Locks along the Canal
There are locks all along the UK waterways and it is important to know proper ways to safely pass through a lock and once you have nailed that, how to do it without ruffling the feathers of others on the canal. As you approach the lock – first and foremost check whether the lock is set in your favour i.e. the water level is at the same level as it is on your side of the canal. If it isn’t – allow any oncoming boats through the lock before you start to empty or fill it to cross to the other side.
Depending upon the width of the canal there are a few scenarios – the most important
piece of etiquette advice that you can take with you though, is not to jump the queue and whilst you are waiting in the lock, it’s always courteous to offer a helping hand to those boats in front of you.
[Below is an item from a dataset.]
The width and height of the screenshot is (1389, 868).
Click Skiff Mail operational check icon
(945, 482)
Last but by no means least, as you leave the lock, make sure you have closed any gates or paddles unless of course others are queuing up to use it behind you.
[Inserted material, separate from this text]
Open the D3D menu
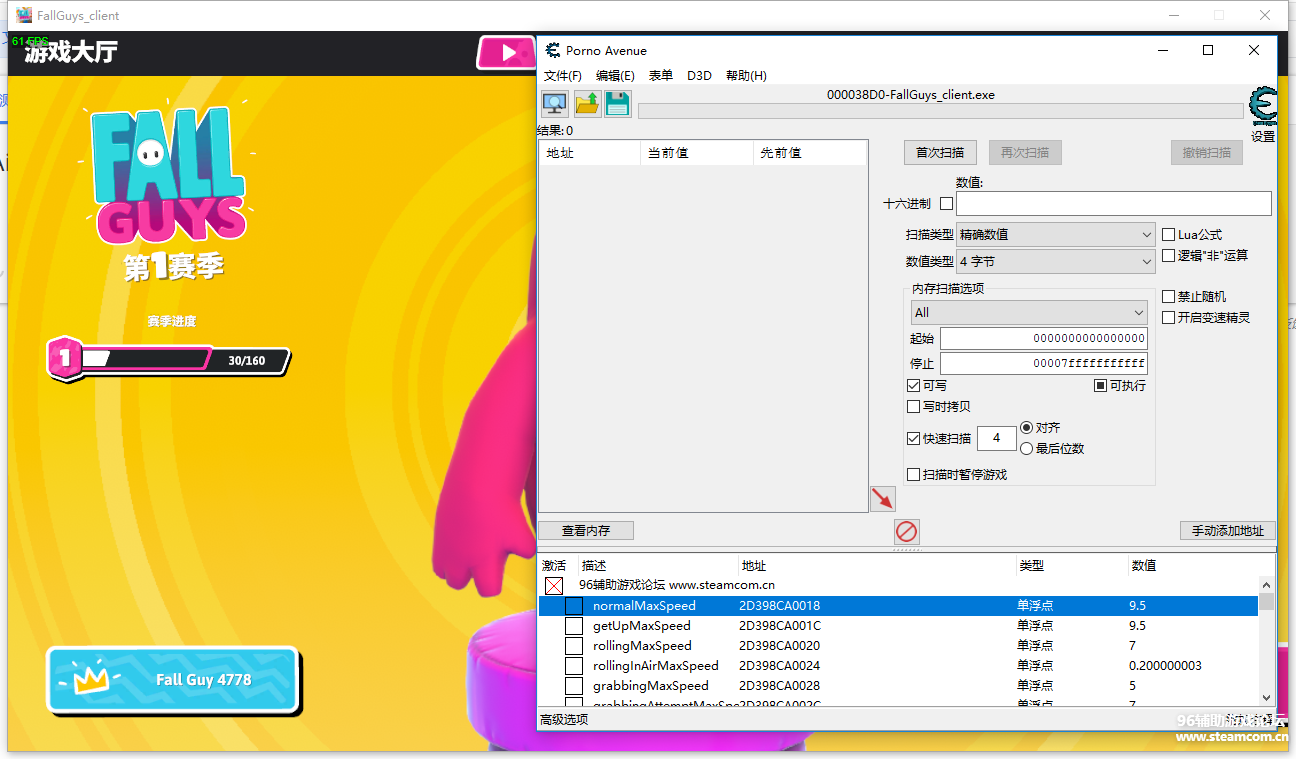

If the lock is wider than that of a narrow lock, then you can usually put two boats in side by side. This can get a little complicated, particularly if you don’t know the owners on the other boat. Make sure you determine who will be working each side of the lock and that the paddles and gates are opened evenly at the same time.
Avoid hitting the other boat by ensuring you have secured your boat with a centre line and nobody wants their boat being hit.
Staircase Locks although manned by a lock keeper do have their own set of etiquette rules. You will need to wait your turn to be let in, but also make sure you have found the lock keeper first to avoid any unexpected boats coming down on you.
River locks are usually operated by lock keepers and they will give you explicit instructions as you approach. It is important to leave room for others to come up behind you as you may be waiting there for a short while. Impatience is never a good thing at river locks – you may not be called in to the lock in the order in which you are waiting and there are quite often very good reasons for this so definitely do go charging up to the lock if you think it should be your turn. It is common practise to ensure your boat is secured with a bow and stern line rather than a centre line on river locks.
Mooring Etiquette on the Waterways
When looking for spots to moor your boat on a canal, it is important to make sure you use common sense and moor safely. If you are in a situation where you may need to moor abreast of another boat – it is usually courtesy to check with them first whether it’s ok to do so. Be prepared with tyres to keep the boats apart – even wheelbarrow wheels to keep a little distance between yourself and the other boat for a little privacy.
If you are mooring and there are no mooring pins provided – think again! Tying up to a nearby post/fence/structure is not the safest way to moor and is very likely to cause an obstruction on the tow path. Remember tow paths are used by cyclists and walkers as well as those on the canals.
Speed and Noise on the Canals
Most people come out to the canals for a relaxing time pottering around in the English countryside. Don’t make the UK waterways a stressful place by ramping up your speed or creating a lot of noise or havoc. No one likes to feel like a party pooper, but the waterways are a quiet and sometimes narrow place so it helps to be considerate of others.